Ante esta situación, siempre me
ha resultado curioso el hecho de que toda la fenomenología poltergeist pudiera
ser contenida entre las cuatro paredes de papel de un humilde piso en un barrio
obrero, pongamos por ejemplo Vallecas. Queda ya muy lejos la eterna imagen de
la casa encantada, con su silueta recortada por el atardecer sobre la colina y
un pasado luctuoso a sus espaldas como garante del desasosiego que allí se
percibe. Incluso, el actual apiñamiento en el que gusta vivir al ser humano
moderno hace temer que los entes, poco acostumbrados a barreras físicas, puedan
errar su destino y darle la murga al vecino de al lado que se encontraba en paz
con los asuntos no terrenales.
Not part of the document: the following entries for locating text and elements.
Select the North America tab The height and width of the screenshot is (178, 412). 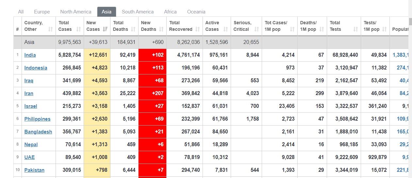(x=76, y=12)
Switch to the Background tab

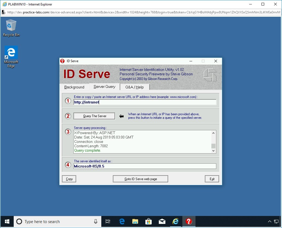[x=74, y=87]
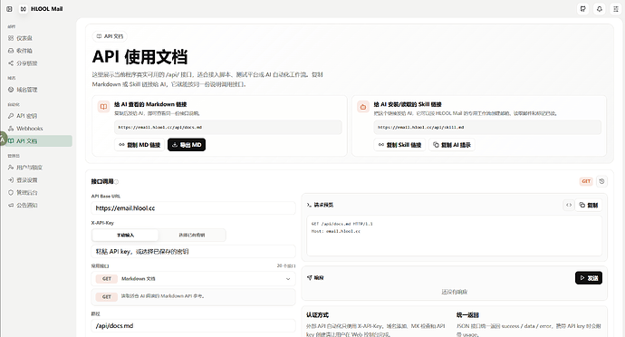
Task: Click the 导出 MD button
Action: click(187, 145)
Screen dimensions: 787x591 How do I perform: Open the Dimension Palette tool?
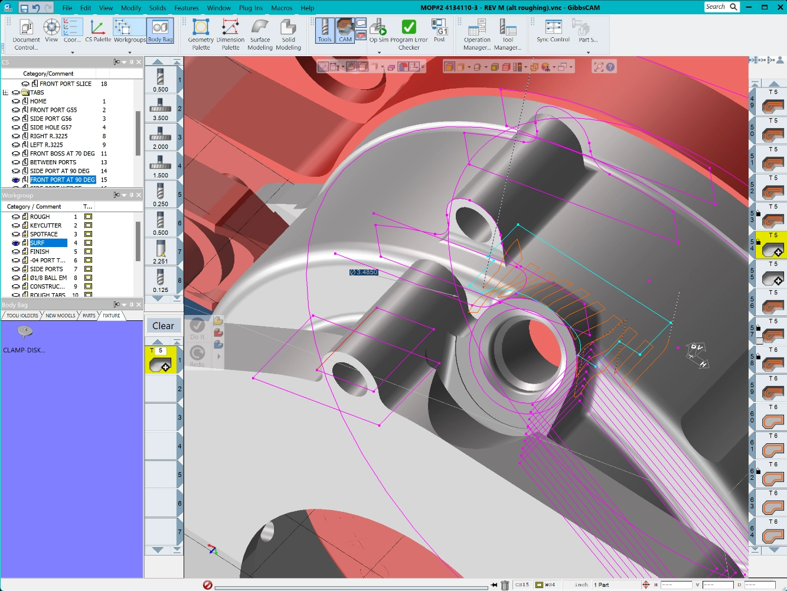pyautogui.click(x=230, y=34)
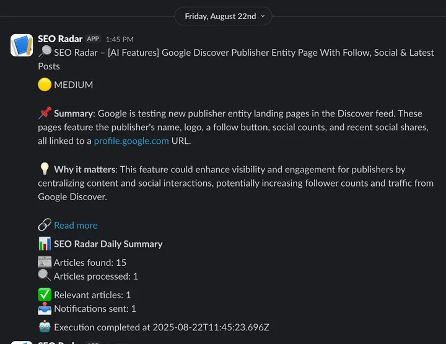446x344 pixels.
Task: Click the robot emoji by Execution completed
Action: tap(45, 327)
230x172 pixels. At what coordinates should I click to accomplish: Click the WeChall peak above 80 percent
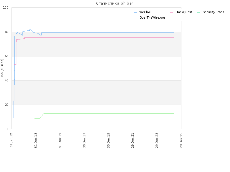[30, 30]
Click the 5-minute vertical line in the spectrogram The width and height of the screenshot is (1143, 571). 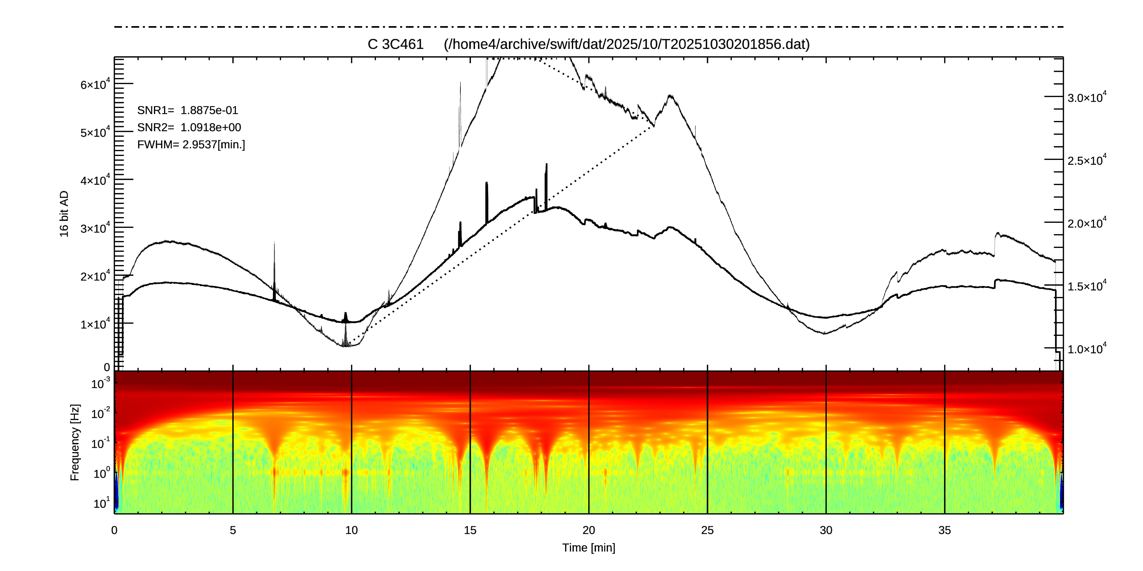[233, 443]
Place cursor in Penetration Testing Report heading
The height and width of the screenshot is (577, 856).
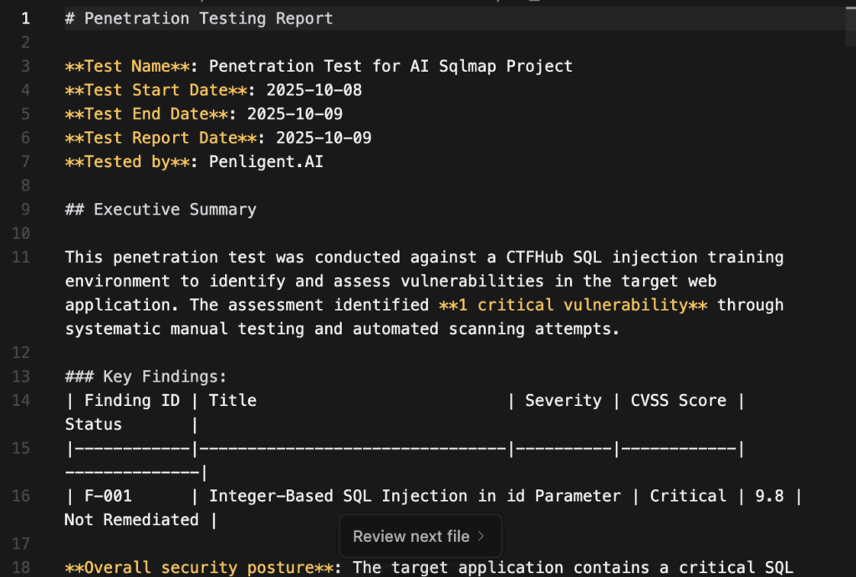click(x=208, y=18)
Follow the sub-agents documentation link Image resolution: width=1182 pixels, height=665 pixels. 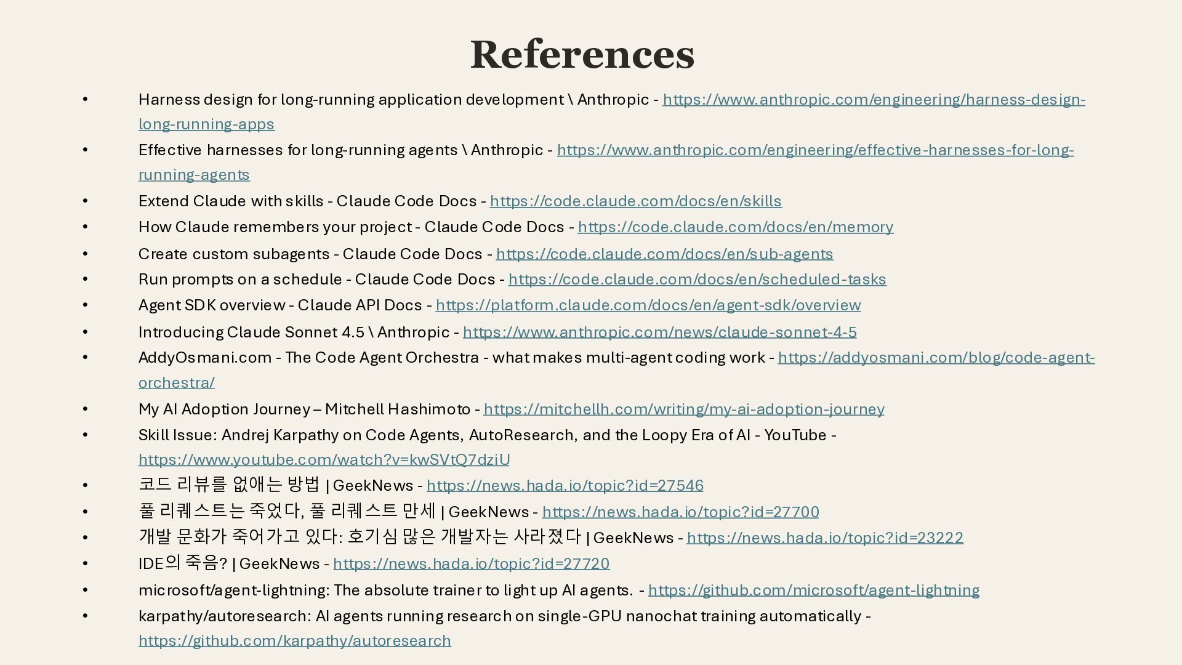(664, 254)
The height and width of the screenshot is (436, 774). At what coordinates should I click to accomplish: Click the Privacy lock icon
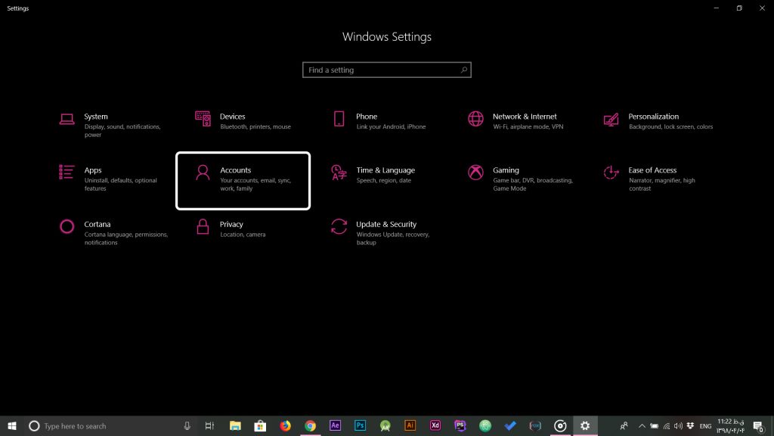click(203, 226)
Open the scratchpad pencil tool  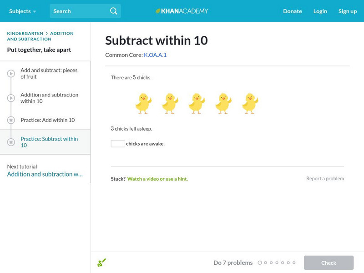101,263
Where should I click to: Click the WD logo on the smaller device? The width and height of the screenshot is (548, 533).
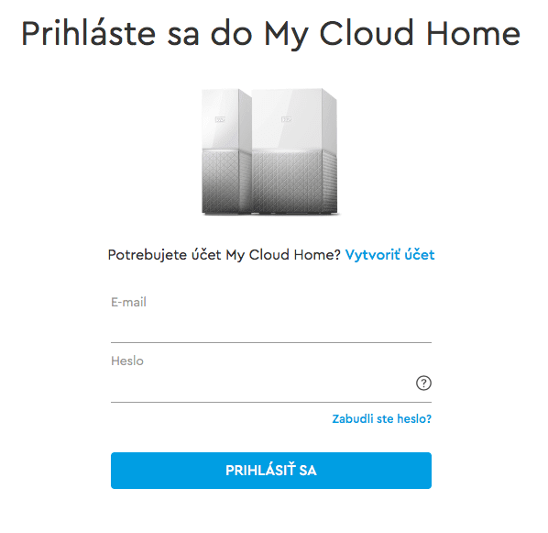click(x=220, y=119)
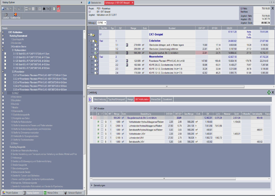Toggle the checkbox for position 1.3
The height and width of the screenshot is (196, 275).
95,53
Así que, las comunidades de vecinos han de hacer
frente a ruidosos inquilinos de pisos hipotecados que, mayormente por las
noches, se dedican a redecorar con vehemencia el viejo papel floreado de las
paredes, a maltratar las ajadas puertas huecas de los 70, a quemar los retratos
que lucen en la alacena al lado de las figuritas del último roscón de Reyes y a
poner en movimiento todo tipo de objetos como la paletilla de jamón que cruza
el espacio aéreo de la cocina, el vaso de Duralex que se estampa contra la
pared o el jarrón con flores de papel que descansaba plácidamente sobre el
taquillón del recibidor.
Los investigadores recaban con ahínco
que pudo pasar en el número 27 de la calle Topete para justificar los fenómenos
observados en el 3º derecha pero el grado de masificación del terreno urbano es
tal, que se hace muy difícil delimitar los contornos físicos de la tragedia que
parece aflorar en el desafortunado piso. Así es la parapsicología popular,
revestida de cotidiana humildad y quizá por eso más temible. Las fuerzas del
más allá no hacen distingos y quizá su comunidad esté a punto de convertirse en
el siguiente poltergeist urbano.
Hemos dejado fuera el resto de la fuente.